Alternatively, you can use ix to achieve the same effect more concisely.


In [ ]:
frame.ix[['a', 'b', 'c', 'd'], states]

Dropping entries from an axis

Suppose you have a Series object with data you wish to remove. Using the drop method, you can specify an index element to remove.


In [ ]:
obj = Series(np.arange(5.), index=['a', 'b', 'c', 'd', 'e'])
new_obj = obj.drop('c')
new_obj

You can also drop a list of index elements at once.


In [ ]:
obj.drop(['d', 'c'])

The same works for DataFrame objects and the drop method.


In [ ]:
data = DataFrame(np.arange(16).reshape((4, 4)),
                 index=['Ohio', 'Colorado', 'Utah', 'New York'],
                 columns=['one', 'two', 'three', 'four'])

In [ ]:
data.drop(['Colorado', 'Ohio'])

Additionally, DataFrame.drop() can remove columns by specifying an axis parameter.


In [ ]:
data.drop('two', axis=1)

In [ ]:
data.drop(['two', 'four'], axis=1)

Indexing, selection, and filtering

In this section we will explore the various techniques available for slicing Series and DataFrame objects. One the one hand, we can deal with these objects as dict structures, accessing elements by requesting their index keys. On the other hand, we can treat these objects as list structures, accessing elements by the order of the index list.


In [ ]:
obj = Series(np.arange(4.), index=['a', 'b', 'c', 'd'])
obj['b']

In [ ]:
obj[1]

This flexibility allows you to incorporate all of the previous array slicing that worked for NumPy ndarray objects.


In [ ]:
obj[2:4]

Conversely, you can use a list of dict keys to achieve the same end.


In [ ]:
obj[['b', 'a', 'd']]

Here are some alternative slicing techniques for Series objects.


In [ ]:
obj[[1, 3]]

In [ ]:
obj[obj < 2]

In [ ]:
obj['b':'c']

You can assign values to sub-objects which then reflect on the original object.
════════
* **Challenge 1**
Rewrite the tutorial on Series and DataFrame objects between "In this section" and "NumPy ndarray objects.", inclusive, putting "containers" in place of "structures".
* **Challenge 2**
Pick up the tutorial on Series and DataFrame objects right after its last sentence and write what comes next.

* **Entries supplied**
════════
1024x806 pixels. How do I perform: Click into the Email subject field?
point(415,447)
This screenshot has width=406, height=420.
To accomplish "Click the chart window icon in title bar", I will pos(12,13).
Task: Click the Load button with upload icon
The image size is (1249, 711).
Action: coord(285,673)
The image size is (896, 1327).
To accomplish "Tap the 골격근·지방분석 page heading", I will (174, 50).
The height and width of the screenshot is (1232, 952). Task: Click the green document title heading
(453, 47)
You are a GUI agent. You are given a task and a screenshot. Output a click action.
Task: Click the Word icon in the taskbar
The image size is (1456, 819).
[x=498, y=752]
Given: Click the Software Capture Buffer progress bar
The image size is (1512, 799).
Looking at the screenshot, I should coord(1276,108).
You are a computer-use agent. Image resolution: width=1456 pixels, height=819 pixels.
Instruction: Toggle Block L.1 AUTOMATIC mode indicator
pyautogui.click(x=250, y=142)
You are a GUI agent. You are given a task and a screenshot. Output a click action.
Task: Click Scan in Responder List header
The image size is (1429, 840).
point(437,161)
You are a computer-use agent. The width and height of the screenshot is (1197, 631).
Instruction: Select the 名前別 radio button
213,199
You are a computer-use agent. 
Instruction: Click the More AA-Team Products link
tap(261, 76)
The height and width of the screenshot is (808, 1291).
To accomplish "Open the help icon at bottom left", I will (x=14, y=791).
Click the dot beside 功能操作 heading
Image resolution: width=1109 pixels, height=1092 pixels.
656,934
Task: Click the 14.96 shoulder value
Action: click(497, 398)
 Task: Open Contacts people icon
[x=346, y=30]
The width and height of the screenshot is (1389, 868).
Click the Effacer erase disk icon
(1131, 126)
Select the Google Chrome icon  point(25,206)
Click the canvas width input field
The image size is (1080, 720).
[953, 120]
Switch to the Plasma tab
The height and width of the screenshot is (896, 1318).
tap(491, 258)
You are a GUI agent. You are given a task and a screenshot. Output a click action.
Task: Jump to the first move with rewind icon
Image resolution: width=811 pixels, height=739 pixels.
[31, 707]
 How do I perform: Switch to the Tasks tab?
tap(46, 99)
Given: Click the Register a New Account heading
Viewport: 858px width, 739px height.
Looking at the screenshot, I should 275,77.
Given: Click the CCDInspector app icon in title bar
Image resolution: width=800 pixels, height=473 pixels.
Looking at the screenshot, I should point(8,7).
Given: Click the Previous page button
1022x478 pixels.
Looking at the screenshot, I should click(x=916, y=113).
════════
* **Right answer 1**
In this section we will explore the various techniques available for slicing Series and DataFrame objects. One the one hand, we can deal with these objects as dict containers, accessing elements by requesting their index keys. On the other hand, we can treat these objects as list containers, accessing elements by the order of the index list.


In [ ]:
obj = Series(np.arange(4.), index=['a', 'b', 'c', 'd'])
obj['b']

In [ ]:
obj[1]

This flexibility allows you to incorporate all of the previous array slicing that worked for NumPy ndarray objects.

* **Right answer 2**
In [ ]:
obj['b':'c'] = 5
obj

The same capabilities are extended to the DataFrame objects. The added flexibility is that the same indexing techniques also apply to column slicing as well as index slicing.


In [ ]:
data = DataFrame(np.arange(16).reshape((4, 4)),
                 index=['Ohio', 'Colorado', 'Utah', 'New York'],
                 columns=['one', 'two', 'three', 'four'])
data

In [ ]:
data['two']

In [ ]:
data[['three', 'one']]

The natural slicing will always refer to the index list, not the column list, which is useful to keep in mind.

data[:2]


In [ ]:
data[data['three'] > 5]

Recall that you can generate a corresponding Boolean array by subjecting a DataFrame to a boolean statement, such as the following:


In [ ]:
data < 5

You can use Boolean arrays to do simple thresholding to your data. You can isolate entries in your data subject to identical Boolean conditions, and manipulate these specific subsets of the data.


In [ ]:
data[data < 5] = 0
data

The DataFrame.ix field gives you even more powerful ways to slice your data. In general, slicing works by providing two arguments, an index and a column specification, and it will then return that particular subset.


In [ ]:
data.ix['Colorado', ['two', 'three']]

You can overload requests by using a list of index or column elements. Additionally, you may reorder the indices or columns in your subset by permuting the order of the specified elements, so long as they exist in the original DataFrame.


In [ ]:
data.ix[['Colorado', 'Utah'], [3, 0, 1]]

The ix approach is very powerful. See if you can work through the mechanics of the next few examples to see just how versatile slicing with ix actually is.


In [ ]:
data.ix[2]

In [ ]:
data.ix[:'Utah', 'two']

In [ ]:
data.ix[data.three > 5, :3]

Arithmetic and data alignment

As we mentioned before, we can do arithmetic on Series and DataFrame objects.


In [ ]:
s1 = Series([7.3, -2.5, 3.4, 1.5], index=['a', 'c', 'd', 'e'])
s2 = Series([-2.1, 3.6, -1.5, 4, 3.1], index=['a', 'c', 'e', 'f', 'g'])
print s1, "\n\n"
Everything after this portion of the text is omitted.